**WHAT YOU ARE ASKED TO DO:** Your answer should be only the lines below from the one with "Toggle the select-all" to the one with "Given: Open the Cryptography tab", repeated exactly, ends included.

═════ SOURCE DATA ═════

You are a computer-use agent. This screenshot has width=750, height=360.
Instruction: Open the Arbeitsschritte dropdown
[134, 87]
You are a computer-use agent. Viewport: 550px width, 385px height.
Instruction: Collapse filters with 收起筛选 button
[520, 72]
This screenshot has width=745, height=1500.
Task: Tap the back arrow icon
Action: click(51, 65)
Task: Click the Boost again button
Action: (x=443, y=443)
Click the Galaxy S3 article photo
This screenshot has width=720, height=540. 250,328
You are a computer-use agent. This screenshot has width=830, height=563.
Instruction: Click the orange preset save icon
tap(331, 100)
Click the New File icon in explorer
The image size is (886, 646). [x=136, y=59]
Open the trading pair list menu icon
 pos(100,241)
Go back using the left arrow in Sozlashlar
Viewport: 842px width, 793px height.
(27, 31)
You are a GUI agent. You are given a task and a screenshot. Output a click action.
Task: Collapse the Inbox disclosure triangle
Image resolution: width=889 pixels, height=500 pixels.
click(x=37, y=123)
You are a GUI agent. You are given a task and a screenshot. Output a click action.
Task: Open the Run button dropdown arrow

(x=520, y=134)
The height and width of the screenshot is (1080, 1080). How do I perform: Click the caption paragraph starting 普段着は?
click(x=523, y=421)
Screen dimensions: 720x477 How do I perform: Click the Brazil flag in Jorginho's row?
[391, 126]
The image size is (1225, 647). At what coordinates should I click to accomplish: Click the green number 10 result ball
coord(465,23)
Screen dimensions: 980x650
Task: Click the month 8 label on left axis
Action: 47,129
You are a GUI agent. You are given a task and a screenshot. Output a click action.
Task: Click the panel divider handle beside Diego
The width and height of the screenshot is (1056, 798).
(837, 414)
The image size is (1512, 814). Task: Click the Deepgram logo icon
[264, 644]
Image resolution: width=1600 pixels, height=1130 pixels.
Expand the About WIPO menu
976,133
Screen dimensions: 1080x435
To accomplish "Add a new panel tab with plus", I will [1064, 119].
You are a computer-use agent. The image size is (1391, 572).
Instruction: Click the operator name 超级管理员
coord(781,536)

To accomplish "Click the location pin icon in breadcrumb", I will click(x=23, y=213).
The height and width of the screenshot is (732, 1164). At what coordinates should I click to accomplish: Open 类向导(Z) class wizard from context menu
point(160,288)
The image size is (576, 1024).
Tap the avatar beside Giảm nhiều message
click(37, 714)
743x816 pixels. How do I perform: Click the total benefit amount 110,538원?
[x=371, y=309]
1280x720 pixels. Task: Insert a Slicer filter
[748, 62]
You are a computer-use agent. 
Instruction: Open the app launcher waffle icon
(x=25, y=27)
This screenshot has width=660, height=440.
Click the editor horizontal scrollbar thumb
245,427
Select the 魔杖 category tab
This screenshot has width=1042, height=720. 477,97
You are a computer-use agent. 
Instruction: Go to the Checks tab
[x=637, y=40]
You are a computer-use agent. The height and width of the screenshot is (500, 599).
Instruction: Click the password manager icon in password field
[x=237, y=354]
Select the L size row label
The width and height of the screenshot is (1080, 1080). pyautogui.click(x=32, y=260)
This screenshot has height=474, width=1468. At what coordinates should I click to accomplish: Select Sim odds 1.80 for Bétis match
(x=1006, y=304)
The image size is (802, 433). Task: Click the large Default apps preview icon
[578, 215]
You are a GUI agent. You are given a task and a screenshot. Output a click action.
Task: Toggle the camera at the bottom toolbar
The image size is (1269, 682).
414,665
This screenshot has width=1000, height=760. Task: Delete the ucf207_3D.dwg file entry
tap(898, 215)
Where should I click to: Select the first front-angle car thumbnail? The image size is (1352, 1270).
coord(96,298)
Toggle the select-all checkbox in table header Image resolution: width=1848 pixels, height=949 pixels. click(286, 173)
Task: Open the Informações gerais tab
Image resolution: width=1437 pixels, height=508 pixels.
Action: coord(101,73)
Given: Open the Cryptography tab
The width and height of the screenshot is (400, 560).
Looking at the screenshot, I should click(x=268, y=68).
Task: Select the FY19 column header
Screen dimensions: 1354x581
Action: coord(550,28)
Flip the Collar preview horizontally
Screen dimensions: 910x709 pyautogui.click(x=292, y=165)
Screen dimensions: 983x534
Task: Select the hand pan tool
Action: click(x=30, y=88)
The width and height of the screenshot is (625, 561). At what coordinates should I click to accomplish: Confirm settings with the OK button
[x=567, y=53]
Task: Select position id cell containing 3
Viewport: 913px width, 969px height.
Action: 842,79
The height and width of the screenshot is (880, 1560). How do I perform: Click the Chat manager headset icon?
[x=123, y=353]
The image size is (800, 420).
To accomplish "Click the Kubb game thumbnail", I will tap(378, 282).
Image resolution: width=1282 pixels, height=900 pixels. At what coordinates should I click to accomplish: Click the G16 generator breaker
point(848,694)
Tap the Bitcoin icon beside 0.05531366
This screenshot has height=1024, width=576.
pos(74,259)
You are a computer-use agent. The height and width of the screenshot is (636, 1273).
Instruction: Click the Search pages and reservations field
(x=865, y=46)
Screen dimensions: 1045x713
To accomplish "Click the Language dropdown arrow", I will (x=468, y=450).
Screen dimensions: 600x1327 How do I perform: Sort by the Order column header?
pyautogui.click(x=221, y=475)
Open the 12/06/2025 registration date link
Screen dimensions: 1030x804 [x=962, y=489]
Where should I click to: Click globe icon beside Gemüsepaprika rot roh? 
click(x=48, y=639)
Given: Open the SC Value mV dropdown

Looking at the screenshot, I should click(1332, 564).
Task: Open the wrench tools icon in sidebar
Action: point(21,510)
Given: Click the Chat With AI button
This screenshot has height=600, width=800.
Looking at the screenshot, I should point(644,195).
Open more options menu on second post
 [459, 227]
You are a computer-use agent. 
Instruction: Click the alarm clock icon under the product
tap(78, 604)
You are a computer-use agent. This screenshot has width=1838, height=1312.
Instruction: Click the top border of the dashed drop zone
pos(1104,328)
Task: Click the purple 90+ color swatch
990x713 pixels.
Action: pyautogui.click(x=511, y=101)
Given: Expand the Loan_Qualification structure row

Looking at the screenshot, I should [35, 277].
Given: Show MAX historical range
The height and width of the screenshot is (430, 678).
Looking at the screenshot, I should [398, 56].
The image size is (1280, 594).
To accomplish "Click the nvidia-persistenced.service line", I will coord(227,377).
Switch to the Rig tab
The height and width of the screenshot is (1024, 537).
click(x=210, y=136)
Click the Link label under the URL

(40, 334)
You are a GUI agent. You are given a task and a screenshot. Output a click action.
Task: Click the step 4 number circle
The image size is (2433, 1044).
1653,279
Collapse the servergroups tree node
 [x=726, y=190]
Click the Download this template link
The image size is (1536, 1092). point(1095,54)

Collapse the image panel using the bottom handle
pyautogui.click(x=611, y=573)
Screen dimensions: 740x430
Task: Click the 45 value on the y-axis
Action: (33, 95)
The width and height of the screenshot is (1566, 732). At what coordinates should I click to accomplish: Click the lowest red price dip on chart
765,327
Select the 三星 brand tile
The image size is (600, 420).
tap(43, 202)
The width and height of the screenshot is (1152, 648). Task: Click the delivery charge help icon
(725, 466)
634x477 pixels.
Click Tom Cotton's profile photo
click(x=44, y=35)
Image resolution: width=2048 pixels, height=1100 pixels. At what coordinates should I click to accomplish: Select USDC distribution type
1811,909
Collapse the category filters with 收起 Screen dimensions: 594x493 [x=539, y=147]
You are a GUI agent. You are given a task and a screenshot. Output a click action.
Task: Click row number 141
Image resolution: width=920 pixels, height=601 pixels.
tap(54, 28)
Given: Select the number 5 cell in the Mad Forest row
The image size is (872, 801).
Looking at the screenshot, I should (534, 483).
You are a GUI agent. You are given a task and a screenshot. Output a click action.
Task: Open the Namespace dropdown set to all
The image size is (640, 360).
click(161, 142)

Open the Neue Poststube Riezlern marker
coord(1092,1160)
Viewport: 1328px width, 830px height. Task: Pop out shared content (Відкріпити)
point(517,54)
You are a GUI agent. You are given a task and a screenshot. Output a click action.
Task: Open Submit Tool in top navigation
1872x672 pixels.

═════

**WRITTEN SOLUTION:**
Toggle the select-all checkbox in table header Image resolution: width=1848 pixels, height=949 pixels. click(286, 173)
Task: Open the Informações gerais tab
Image resolution: width=1437 pixels, height=508 pixels.
Action: coord(101,73)
Given: Open the Cryptography tab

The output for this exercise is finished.